_TASK PROMPT_
An exact transcription of all the data is the expected reply.

_Stored data_
■ ■ ■ ■
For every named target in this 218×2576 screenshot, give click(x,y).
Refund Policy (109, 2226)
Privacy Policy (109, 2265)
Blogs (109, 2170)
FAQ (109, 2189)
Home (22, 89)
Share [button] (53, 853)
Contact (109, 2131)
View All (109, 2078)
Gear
■ ■ ■ ■
_WRITTEN REPLY_
For every named target in this 218×2576 screenshot, give click(x,y).
Refund Policy (109, 2226)
Privacy Policy (109, 2265)
Blogs (109, 2170)
FAQ (109, 2189)
Home (22, 89)
Share [button] (53, 853)
Contact (109, 2131)
View All (109, 2078)
Gear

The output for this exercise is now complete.